Non-OpenMP version (Requires data download)
  1. Use this link and download matrix.npy into the data/ subdirectory.
  2. Run python3 generate_data.py (might take ~1 min) to create the required data CSVs that will be placed in the data/ subdirectory.
  3. In models/, run gcc -DUSE_CLOCK sir_data.c timing.c -o sir_data to compile the simulation code. Execute with ./sir_data 10 ../results/output to run the simulation for 10 timesteps and save the output.
  4. Run python3 generate_plot.py from the main directory to create a visualization of the simulation result as results/output.png.

Performance Evaluation

To run performance evaluation and generate the speedup plot, it is recommended to significantly increase the number of steps (to about 1000) in order to see true speedup:

  1. Change SPEEDUP to True in run.py.
  2. After runs are completed, python plot_speedup.py The number of cores and partition can be modifies in run.py to generate more or less data for each run. We see a fantastic level of parallelization as number of cores increases using strong scaling. No significant deviation from perfect speedup appears until approximately 15 cores are used. Note, despite AWS speedup being comparable, AWS was approximately 50% slower for each calculation.

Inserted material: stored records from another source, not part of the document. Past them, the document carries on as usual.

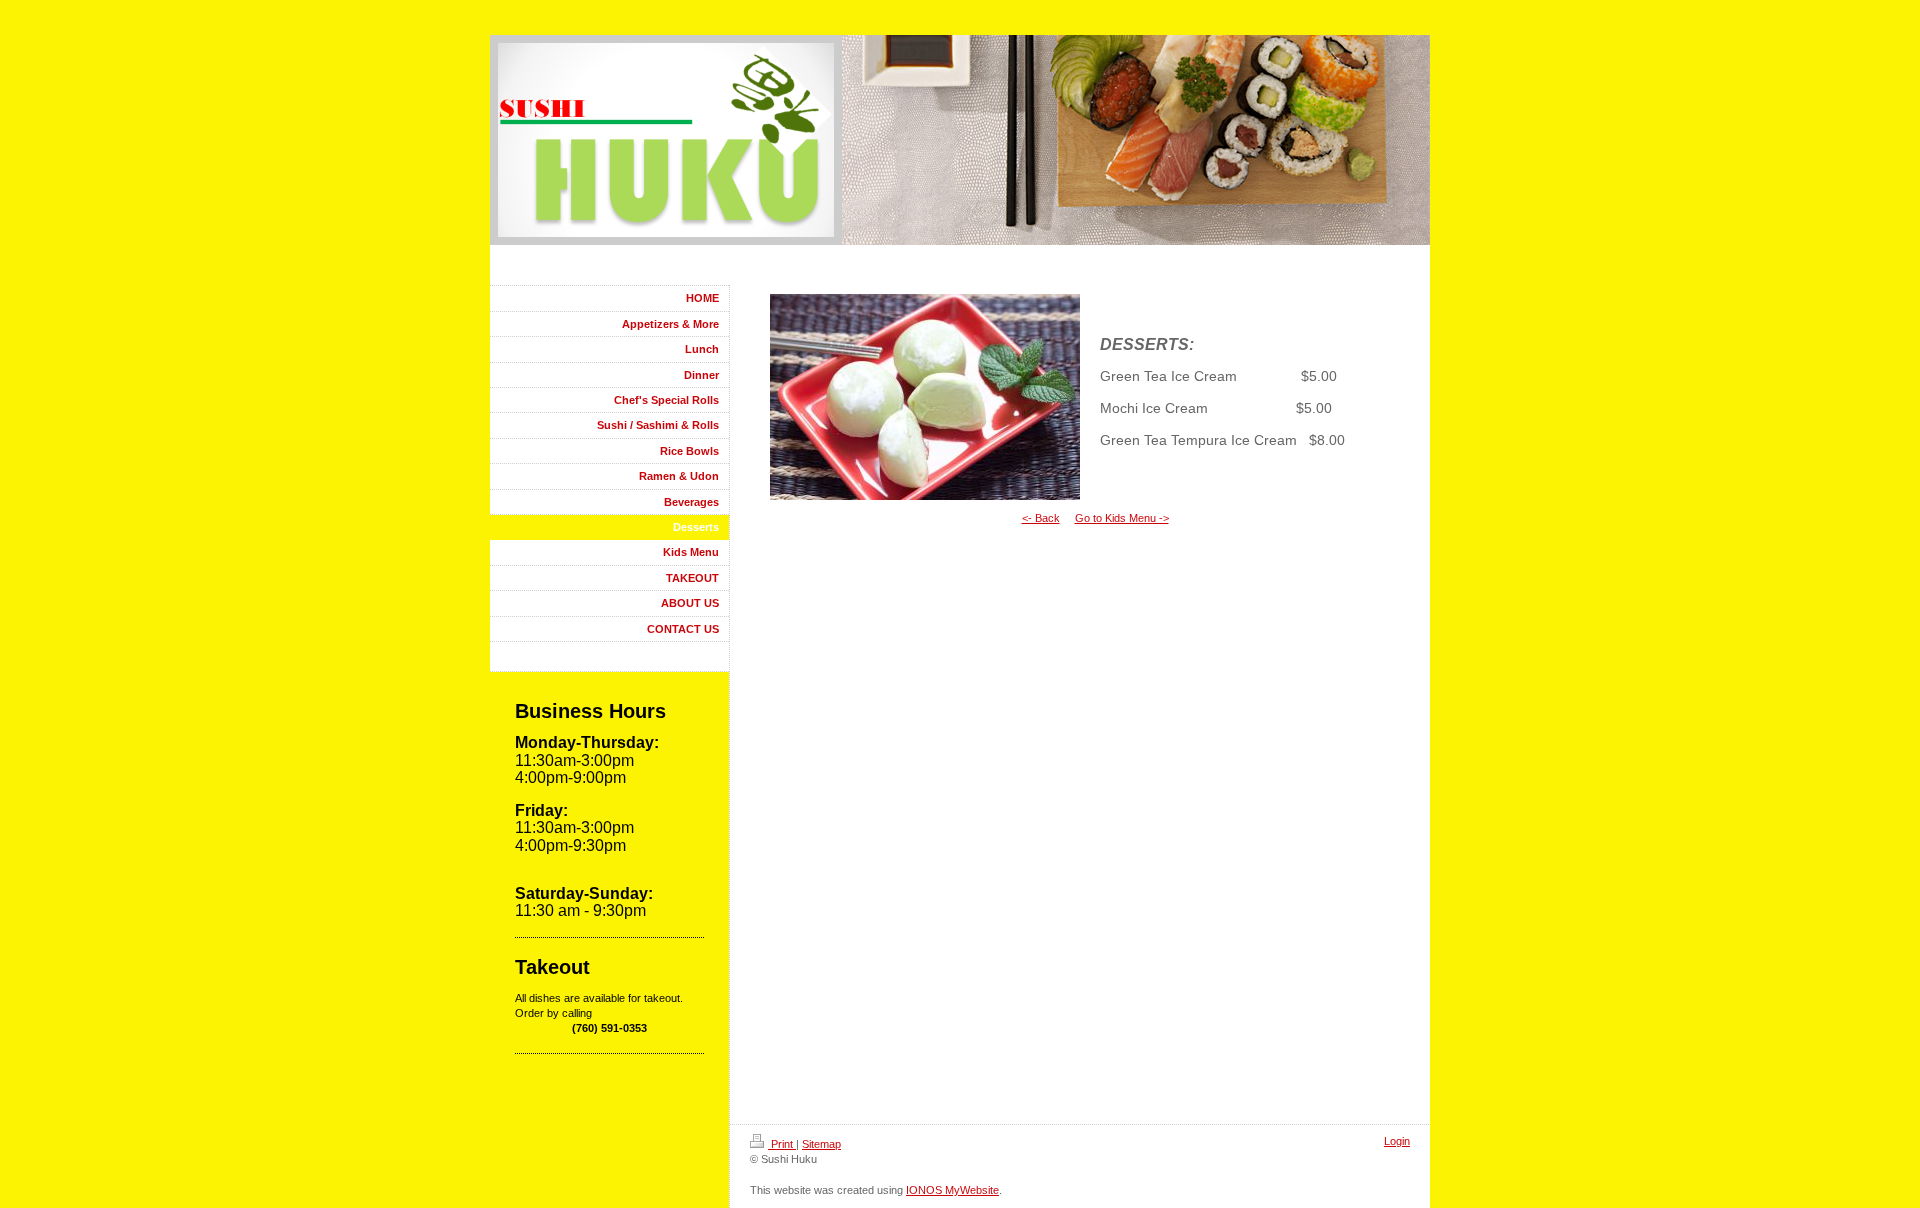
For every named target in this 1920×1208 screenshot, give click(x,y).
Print (782, 1144)
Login (1397, 1141)
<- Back (1041, 518)
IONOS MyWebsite (952, 1190)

Image generated from our 1792 x 2944 county matrix.

The main overheads here is distribution between threads. On Odyssey, the overhead of using OpenMP was negligible (and even tended to be faster than single thread calculations without). We see clearly, however, that this overhead is relatively insigificant when compared to the calculations being performed, as evidenced by the near perfect scaling until 15 cores.